Pay attention to your body throughout training, even if you don’t have a known underlying condition. Keep an eye out for:

  • Pain that builds: Bone stress injuries can occur from improper running technique. If pain worsens in a specific area of the lower body—particularly if localized to a bone—stop running and see a sports medicine doctor. Pain may feel most noticeable when hopping on one leg. Swelling in a joint, or other mechanical symptoms associated with pain, can signal a joint injury. Painful sensations, or a loss of
  • sensation, in the lower body can signal injuries to nerves that need evaluation.
  • Dizzy spells: Feelings of light-headedness can occur from dehydration. The American Council on Exercise suggests drinking eight ounces of water 20 to 30 minutes before exercise. However, many runners will drink fluid regularly and can overhydrate. If light-headedness persists and chest pain occurs, see a sports cardiologist. It may signal an irregular heart rhythm. Some smartphone apps and wristwatches can detect an irregular heart rhythm and track heart rate.

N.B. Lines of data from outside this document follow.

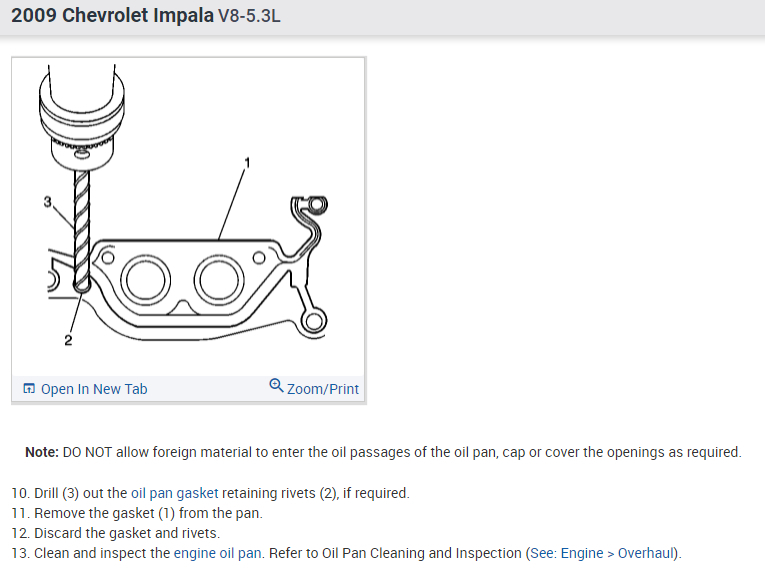
Task: Go to the Engine > Overhaul reference
Action: tap(618, 553)
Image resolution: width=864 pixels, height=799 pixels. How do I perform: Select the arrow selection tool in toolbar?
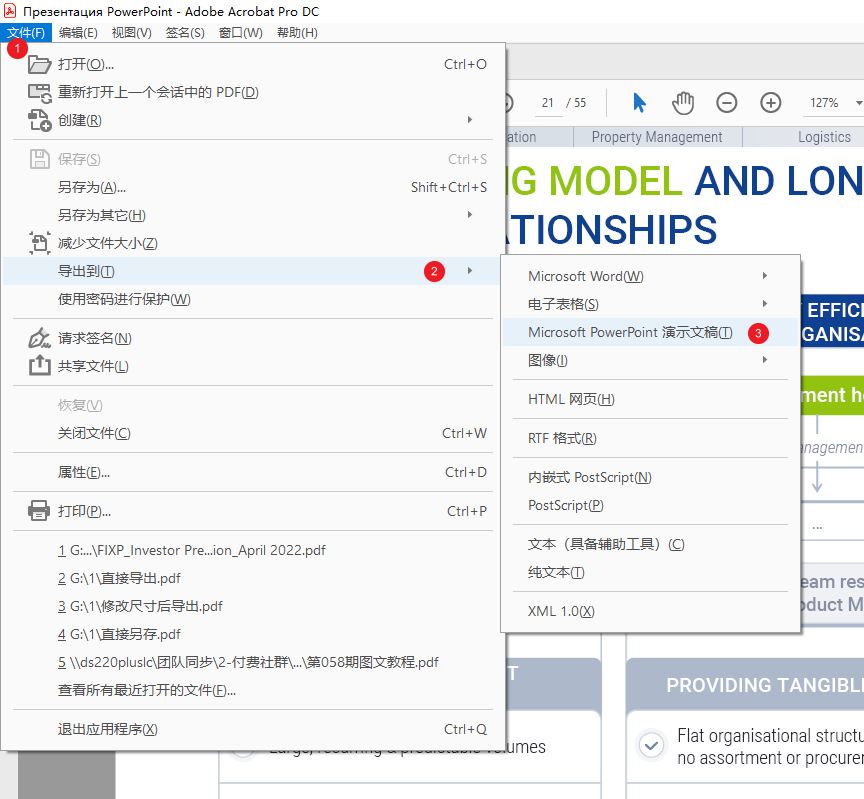pyautogui.click(x=640, y=103)
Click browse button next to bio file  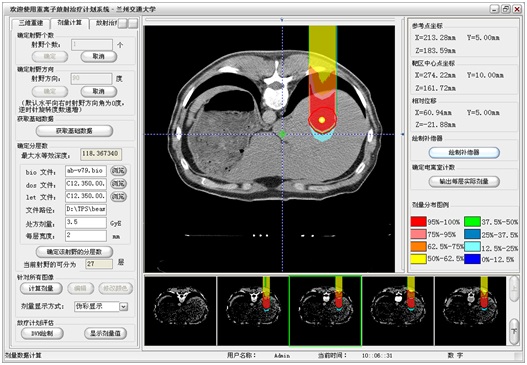click(x=118, y=171)
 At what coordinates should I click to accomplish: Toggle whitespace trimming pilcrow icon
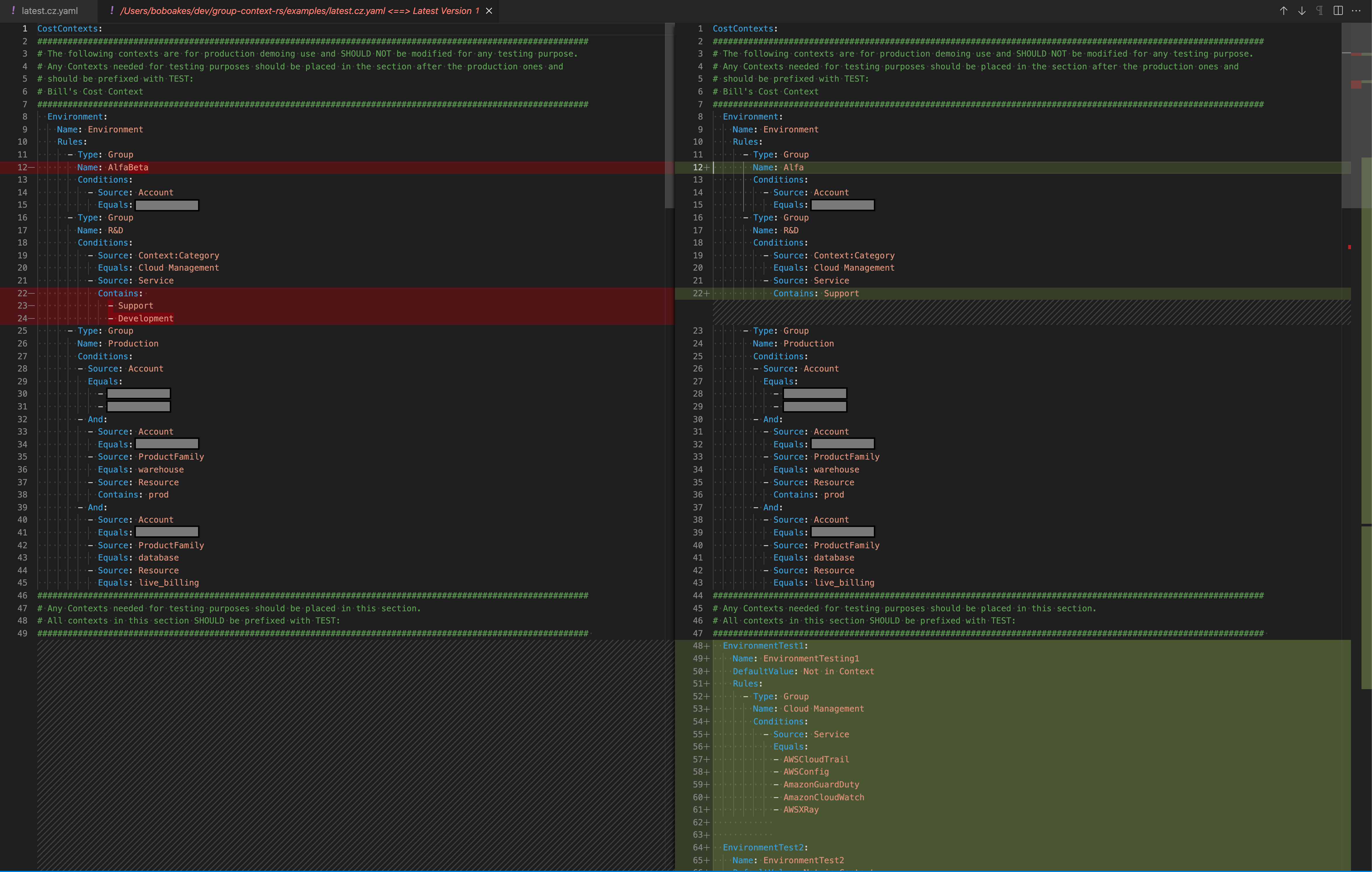tap(1320, 11)
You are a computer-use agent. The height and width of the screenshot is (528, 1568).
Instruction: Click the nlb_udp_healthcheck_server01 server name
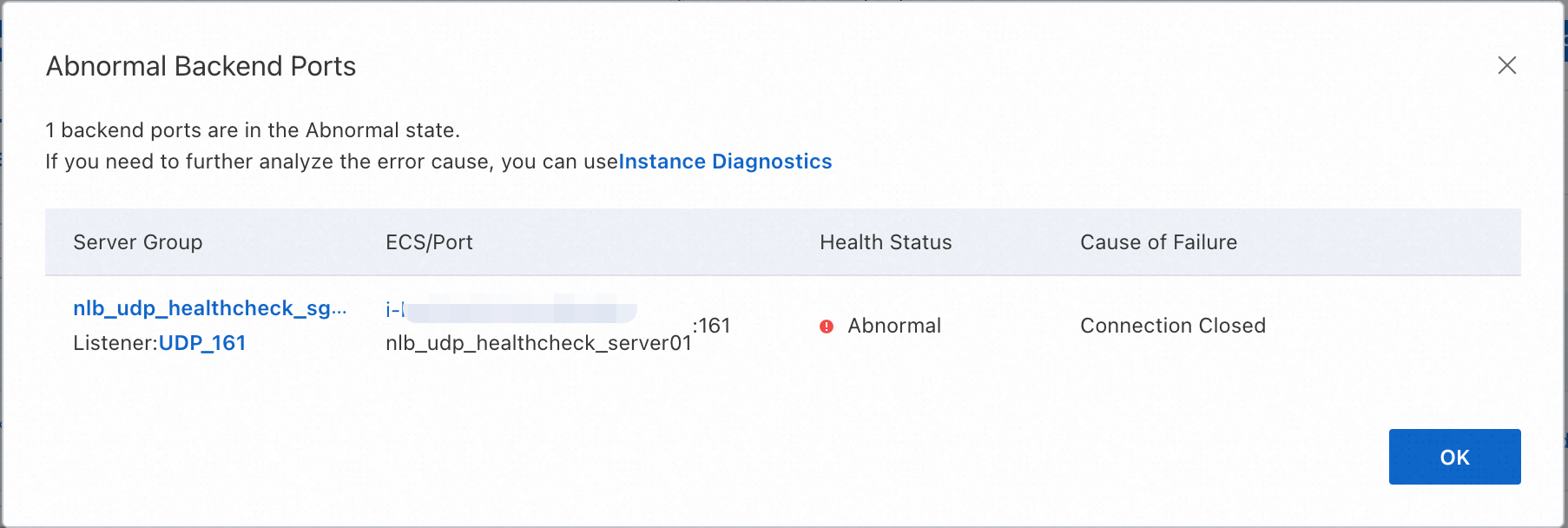538,343
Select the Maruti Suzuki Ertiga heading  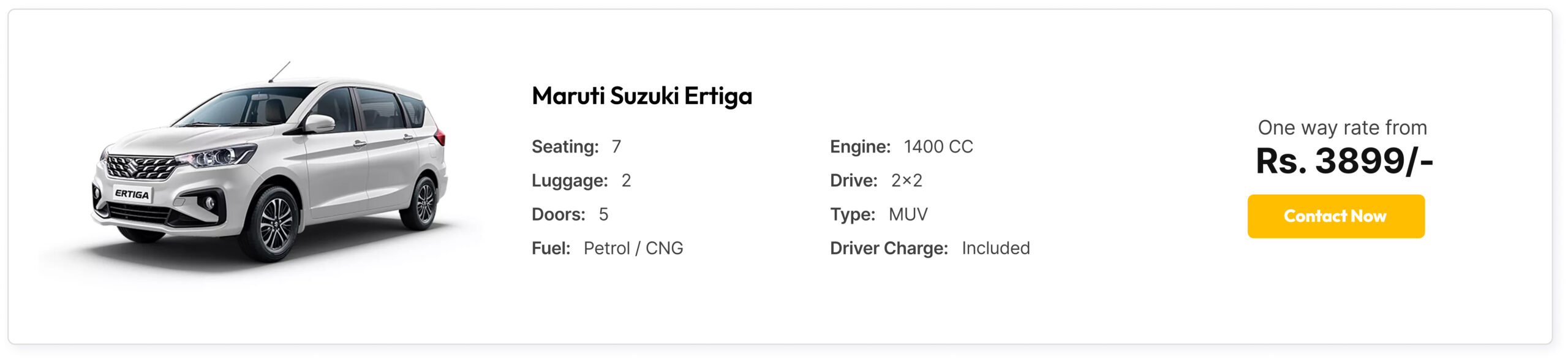[641, 96]
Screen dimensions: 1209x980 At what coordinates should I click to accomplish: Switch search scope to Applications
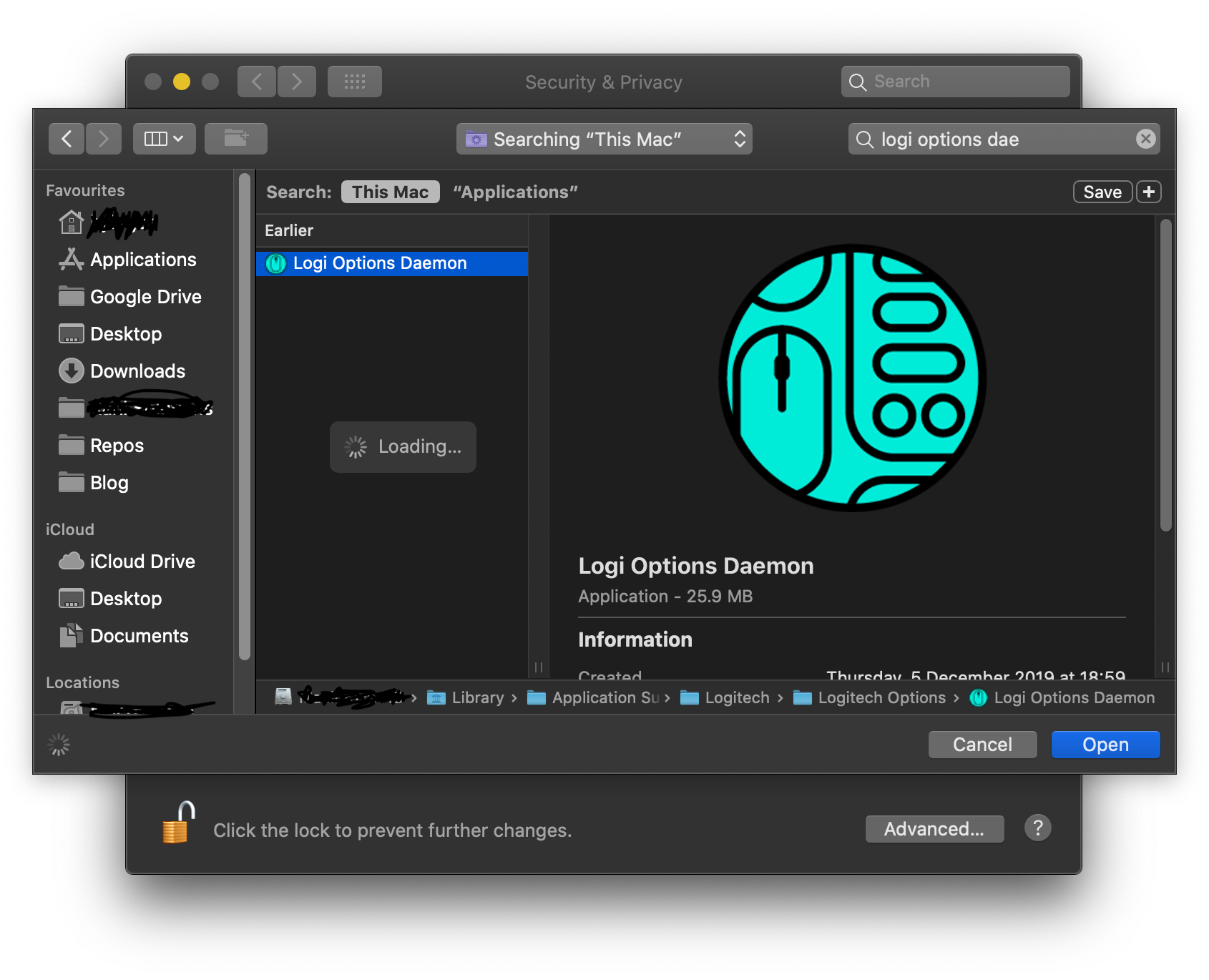point(514,191)
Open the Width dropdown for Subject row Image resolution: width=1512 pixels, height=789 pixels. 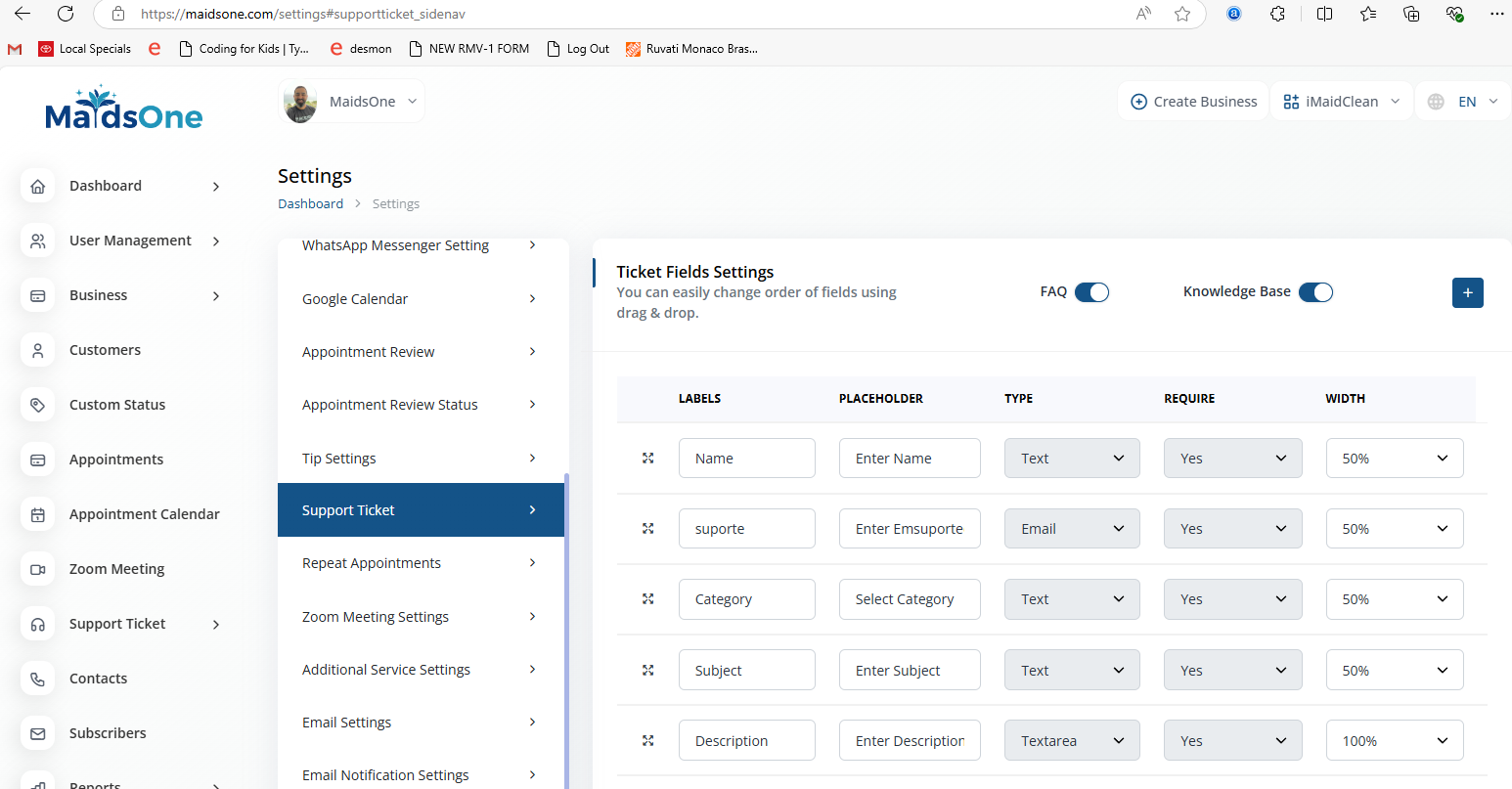pos(1394,670)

  • Heart rate: You can roughly determine where to keep your maximum heart rate at by subtracting your age from 220. Of course, many different factors can affect heart rate, such as family history, medications, and even temperatures, so this should not be taken as a perfect science, either. Near-fainting spells and repeatedly occurring palpitations can signal a more serious heart rate problem that needs medical attention.

Running 42.2 kilometres is no small feat and can feel incredibly rewarding, so celebrate the accomplishment. After completing the marathon, keep moving, but avoid completely stopping all physical activity. Low-impact exercises, such as cycling, walking, or swimming, can help muscles heal. If pain does not improve or prevents you from walking or bearing weight after a couple of weeks, see a medical professional immediately, as this can be a sign of a bone stress injury. Take some time for yourself before attempting your next marathon.